Stored records
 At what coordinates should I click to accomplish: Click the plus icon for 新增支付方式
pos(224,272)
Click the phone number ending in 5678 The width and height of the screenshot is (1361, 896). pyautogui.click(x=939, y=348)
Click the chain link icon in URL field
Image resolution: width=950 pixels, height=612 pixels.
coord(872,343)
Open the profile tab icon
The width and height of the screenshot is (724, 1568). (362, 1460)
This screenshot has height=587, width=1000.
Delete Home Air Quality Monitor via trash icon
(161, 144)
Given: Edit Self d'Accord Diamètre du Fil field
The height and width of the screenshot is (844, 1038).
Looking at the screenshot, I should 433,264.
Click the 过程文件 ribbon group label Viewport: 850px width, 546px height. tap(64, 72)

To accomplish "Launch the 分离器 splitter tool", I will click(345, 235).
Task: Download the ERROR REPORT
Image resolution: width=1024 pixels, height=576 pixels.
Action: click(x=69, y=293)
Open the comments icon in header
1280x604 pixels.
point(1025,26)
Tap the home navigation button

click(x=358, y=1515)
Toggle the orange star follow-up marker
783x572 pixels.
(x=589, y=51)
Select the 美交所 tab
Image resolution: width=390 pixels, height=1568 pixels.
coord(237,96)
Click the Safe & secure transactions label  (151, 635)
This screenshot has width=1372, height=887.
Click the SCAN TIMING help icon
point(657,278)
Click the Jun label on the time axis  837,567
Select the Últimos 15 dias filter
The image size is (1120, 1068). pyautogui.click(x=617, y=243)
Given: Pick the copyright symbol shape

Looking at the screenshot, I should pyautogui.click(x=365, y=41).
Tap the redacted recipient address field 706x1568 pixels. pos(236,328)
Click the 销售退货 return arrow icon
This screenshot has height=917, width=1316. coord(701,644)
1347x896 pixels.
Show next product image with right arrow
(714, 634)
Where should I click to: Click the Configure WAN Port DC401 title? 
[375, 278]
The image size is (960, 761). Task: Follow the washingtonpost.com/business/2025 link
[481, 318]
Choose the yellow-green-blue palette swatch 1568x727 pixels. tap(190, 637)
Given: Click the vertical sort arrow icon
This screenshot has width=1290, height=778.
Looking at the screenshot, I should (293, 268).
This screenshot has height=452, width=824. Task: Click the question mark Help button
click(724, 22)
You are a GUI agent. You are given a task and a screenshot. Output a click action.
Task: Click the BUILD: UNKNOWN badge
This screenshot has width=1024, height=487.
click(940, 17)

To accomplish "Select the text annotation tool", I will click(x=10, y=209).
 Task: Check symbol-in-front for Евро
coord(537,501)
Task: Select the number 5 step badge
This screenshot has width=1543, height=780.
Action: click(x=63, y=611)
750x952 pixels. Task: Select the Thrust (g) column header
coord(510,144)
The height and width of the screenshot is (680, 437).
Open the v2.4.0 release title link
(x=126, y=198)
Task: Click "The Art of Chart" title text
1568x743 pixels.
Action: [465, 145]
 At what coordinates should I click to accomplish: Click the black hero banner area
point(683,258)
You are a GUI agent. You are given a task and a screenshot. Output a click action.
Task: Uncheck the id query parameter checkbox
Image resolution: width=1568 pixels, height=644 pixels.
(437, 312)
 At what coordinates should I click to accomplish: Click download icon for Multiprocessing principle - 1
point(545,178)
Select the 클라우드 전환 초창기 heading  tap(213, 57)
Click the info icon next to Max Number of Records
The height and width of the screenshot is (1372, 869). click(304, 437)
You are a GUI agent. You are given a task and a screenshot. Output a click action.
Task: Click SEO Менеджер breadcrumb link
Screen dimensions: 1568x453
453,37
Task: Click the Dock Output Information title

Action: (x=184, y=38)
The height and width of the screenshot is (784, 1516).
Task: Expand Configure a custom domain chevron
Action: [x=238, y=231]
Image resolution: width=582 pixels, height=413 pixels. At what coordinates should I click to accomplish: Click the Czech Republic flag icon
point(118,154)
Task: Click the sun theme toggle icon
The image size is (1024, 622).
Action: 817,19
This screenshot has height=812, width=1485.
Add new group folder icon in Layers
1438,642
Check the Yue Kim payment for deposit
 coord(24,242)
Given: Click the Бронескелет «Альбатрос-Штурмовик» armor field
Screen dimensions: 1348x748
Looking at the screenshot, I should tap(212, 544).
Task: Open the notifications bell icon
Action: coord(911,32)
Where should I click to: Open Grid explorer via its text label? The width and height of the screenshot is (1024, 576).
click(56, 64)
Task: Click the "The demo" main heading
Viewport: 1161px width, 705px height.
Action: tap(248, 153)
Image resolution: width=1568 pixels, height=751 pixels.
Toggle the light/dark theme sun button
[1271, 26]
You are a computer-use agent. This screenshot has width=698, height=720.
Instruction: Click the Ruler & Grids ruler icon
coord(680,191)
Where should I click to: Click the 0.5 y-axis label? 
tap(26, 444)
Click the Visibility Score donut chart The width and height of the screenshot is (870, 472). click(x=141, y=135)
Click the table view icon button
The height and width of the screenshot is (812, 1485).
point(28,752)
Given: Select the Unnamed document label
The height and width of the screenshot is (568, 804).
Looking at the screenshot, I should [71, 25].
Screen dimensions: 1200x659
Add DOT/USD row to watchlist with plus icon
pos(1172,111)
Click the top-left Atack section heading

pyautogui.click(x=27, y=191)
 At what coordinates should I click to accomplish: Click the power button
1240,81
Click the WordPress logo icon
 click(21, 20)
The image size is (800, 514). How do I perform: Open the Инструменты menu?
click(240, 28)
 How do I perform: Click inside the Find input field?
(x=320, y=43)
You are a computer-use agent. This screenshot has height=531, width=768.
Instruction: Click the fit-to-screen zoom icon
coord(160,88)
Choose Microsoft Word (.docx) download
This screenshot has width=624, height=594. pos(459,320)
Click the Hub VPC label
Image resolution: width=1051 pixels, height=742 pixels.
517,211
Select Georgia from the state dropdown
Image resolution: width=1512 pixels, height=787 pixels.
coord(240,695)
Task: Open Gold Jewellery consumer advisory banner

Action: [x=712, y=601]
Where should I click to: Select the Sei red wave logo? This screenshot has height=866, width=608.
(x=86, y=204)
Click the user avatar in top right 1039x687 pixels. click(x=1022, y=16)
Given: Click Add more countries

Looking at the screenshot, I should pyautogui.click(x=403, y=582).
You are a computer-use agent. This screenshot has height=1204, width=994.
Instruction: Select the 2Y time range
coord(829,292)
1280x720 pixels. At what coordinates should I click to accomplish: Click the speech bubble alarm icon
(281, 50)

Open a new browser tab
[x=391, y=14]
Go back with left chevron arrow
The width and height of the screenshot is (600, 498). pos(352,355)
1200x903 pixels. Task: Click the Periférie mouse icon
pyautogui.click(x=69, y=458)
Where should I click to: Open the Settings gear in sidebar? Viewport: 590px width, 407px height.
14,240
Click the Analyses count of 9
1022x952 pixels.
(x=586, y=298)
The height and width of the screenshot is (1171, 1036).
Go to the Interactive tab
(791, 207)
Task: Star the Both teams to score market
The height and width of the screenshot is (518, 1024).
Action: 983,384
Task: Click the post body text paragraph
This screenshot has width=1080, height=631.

▶ Exercise directions
Without changing anything, repeat every record above.

▶ Task answer
 At what coordinates should I click to accomplish: Click the plus icon for 新增支付方式
pos(224,272)
Click the phone number ending in 5678 The width and height of the screenshot is (1361, 896). pyautogui.click(x=939, y=348)
Click the chain link icon in URL field
Image resolution: width=950 pixels, height=612 pixels.
coord(872,343)
Open the profile tab icon
The width and height of the screenshot is (724, 1568). (362, 1460)
This screenshot has height=587, width=1000.
Delete Home Air Quality Monitor via trash icon
(161, 144)
Given: Edit Self d'Accord Diamètre du Fil field
The height and width of the screenshot is (844, 1038).
Looking at the screenshot, I should 433,264.
Click the 过程文件 ribbon group label Viewport: 850px width, 546px height. tap(64, 72)

To accomplish "Launch the 分离器 splitter tool", I will click(345, 235).
Task: Download the ERROR REPORT
Image resolution: width=1024 pixels, height=576 pixels.
Action: click(x=69, y=293)
Open the comments icon in header
1280x604 pixels.
point(1025,26)
Tap the home navigation button

click(x=358, y=1515)
Toggle the orange star follow-up marker
783x572 pixels.
(x=589, y=51)
Select the 美交所 tab
Image resolution: width=390 pixels, height=1568 pixels.
coord(237,96)
Click the Safe & secure transactions label  (151, 635)
This screenshot has width=1372, height=887.
Click the SCAN TIMING help icon
point(657,278)
Click the Jun label on the time axis  837,567
Select the Últimos 15 dias filter
The image size is (1120, 1068). pyautogui.click(x=617, y=243)
Given: Pick the copyright symbol shape

Looking at the screenshot, I should pyautogui.click(x=365, y=41).
Tap the redacted recipient address field 706x1568 pixels. pos(236,328)
Click the 销售退货 return arrow icon
This screenshot has height=917, width=1316. coord(701,644)
1347x896 pixels.
Show next product image with right arrow
(714, 634)
Where should I click to: Click the Configure WAN Port DC401 title? 
[375, 278]
The image size is (960, 761). Task: Follow the washingtonpost.com/business/2025 link
[481, 318]
Choose the yellow-green-blue palette swatch 1568x727 pixels. tap(190, 637)
Given: Click the vertical sort arrow icon
This screenshot has width=1290, height=778.
Looking at the screenshot, I should (293, 268).
This screenshot has height=452, width=824. Task: Click the question mark Help button
click(724, 22)
You are a GUI agent. You are given a task and a screenshot. Output a click action.
Task: Click the BUILD: UNKNOWN badge
This screenshot has width=1024, height=487.
click(940, 17)

To accomplish "Select the text annotation tool", I will click(x=10, y=209).
 Task: Check symbol-in-front for Евро
coord(537,501)
Task: Select the number 5 step badge
This screenshot has width=1543, height=780.
Action: click(x=63, y=611)
750x952 pixels. Task: Select the Thrust (g) column header
coord(510,144)
The height and width of the screenshot is (680, 437).
Open the v2.4.0 release title link
(x=126, y=198)
Task: Click "The Art of Chart" title text
1568x743 pixels.
Action: [465, 145]
 At what coordinates should I click to accomplish: Click the black hero banner area
point(683,258)
You are a GUI agent. You are given a task and a screenshot. Output a click action.
Task: Uncheck the id query parameter checkbox
Image resolution: width=1568 pixels, height=644 pixels.
(437, 312)
 At what coordinates should I click to accomplish: Click download icon for Multiprocessing principle - 1
point(545,178)
Select the 클라우드 전환 초창기 heading  tap(213, 57)
Click the info icon next to Max Number of Records
The height and width of the screenshot is (1372, 869). click(304, 437)
You are a GUI agent. You are given a task and a screenshot. Output a click action.
Task: Click SEO Менеджер breadcrumb link
Screen dimensions: 1568x453
453,37
Task: Click the Dock Output Information title

Action: (x=184, y=38)
The height and width of the screenshot is (784, 1516).
Task: Expand Configure a custom domain chevron
Action: [x=238, y=231]
Image resolution: width=582 pixels, height=413 pixels. At what coordinates should I click to accomplish: Click the Czech Republic flag icon
point(118,154)
Task: Click the sun theme toggle icon
The image size is (1024, 622).
Action: 817,19
This screenshot has height=812, width=1485.
Add new group folder icon in Layers
1438,642
Check the Yue Kim payment for deposit
 coord(24,242)
Given: Click the Бронескелет «Альбатрос-Штурмовик» armor field
Screen dimensions: 1348x748
Looking at the screenshot, I should tap(212, 544).
Task: Open the notifications bell icon
Action: coord(911,32)
Where should I click to: Open Grid explorer via its text label? The width and height of the screenshot is (1024, 576).
click(56, 64)
Task: Click the "The demo" main heading
Viewport: 1161px width, 705px height.
Action: tap(248, 153)
Image resolution: width=1568 pixels, height=751 pixels.
Toggle the light/dark theme sun button
[1271, 26]
You are a computer-use agent. This screenshot has width=698, height=720.
Instruction: Click the Ruler & Grids ruler icon
coord(680,191)
Where should I click to: Click the 0.5 y-axis label? 
tap(26, 444)
Click the Visibility Score donut chart The width and height of the screenshot is (870, 472). click(x=141, y=135)
Click the table view icon button
The height and width of the screenshot is (812, 1485).
point(28,752)
Given: Select the Unnamed document label
The height and width of the screenshot is (568, 804).
Looking at the screenshot, I should [71, 25].
Screen dimensions: 1200x659
Add DOT/USD row to watchlist with plus icon
pos(1172,111)
Click the top-left Atack section heading

pyautogui.click(x=27, y=191)
 At what coordinates should I click to accomplish: Click the power button
1240,81
Click the WordPress logo icon
 click(21, 20)
The image size is (800, 514). How do I perform: Open the Инструменты menu?
click(240, 28)
 How do I perform: Click inside the Find input field?
(x=320, y=43)
You are a computer-use agent. This screenshot has height=531, width=768.
Instruction: Click the fit-to-screen zoom icon
coord(160,88)
Choose Microsoft Word (.docx) download
This screenshot has width=624, height=594. pos(459,320)
Click the Hub VPC label
Image resolution: width=1051 pixels, height=742 pixels.
517,211
Select Georgia from the state dropdown
Image resolution: width=1512 pixels, height=787 pixels.
coord(240,695)
Task: Open Gold Jewellery consumer advisory banner

Action: [x=712, y=601]
Where should I click to: Select the Sei red wave logo? This screenshot has height=866, width=608.
(x=86, y=204)
Click the user avatar in top right 1039x687 pixels. click(x=1022, y=16)
Given: Click Add more countries

Looking at the screenshot, I should pyautogui.click(x=403, y=582).
You are a computer-use agent. This screenshot has height=1204, width=994.
Instruction: Select the 2Y time range
coord(829,292)
1280x720 pixels. At what coordinates should I click to accomplish: Click the speech bubble alarm icon
(281, 50)

Open a new browser tab
[x=391, y=14]
Go back with left chevron arrow
The width and height of the screenshot is (600, 498). pos(352,355)
1200x903 pixels. Task: Click the Periférie mouse icon
pyautogui.click(x=69, y=458)
Where should I click to: Open the Settings gear in sidebar? Viewport: 590px width, 407px height.
14,240
Click the Analyses count of 9
1022x952 pixels.
(x=586, y=298)
The height and width of the screenshot is (1171, 1036).
Go to the Interactive tab
(791, 207)
Task: Star the Both teams to score market
The height and width of the screenshot is (518, 1024).
Action: 983,384
Task: Click the post body text paragraph
This screenshot has width=1080, height=631.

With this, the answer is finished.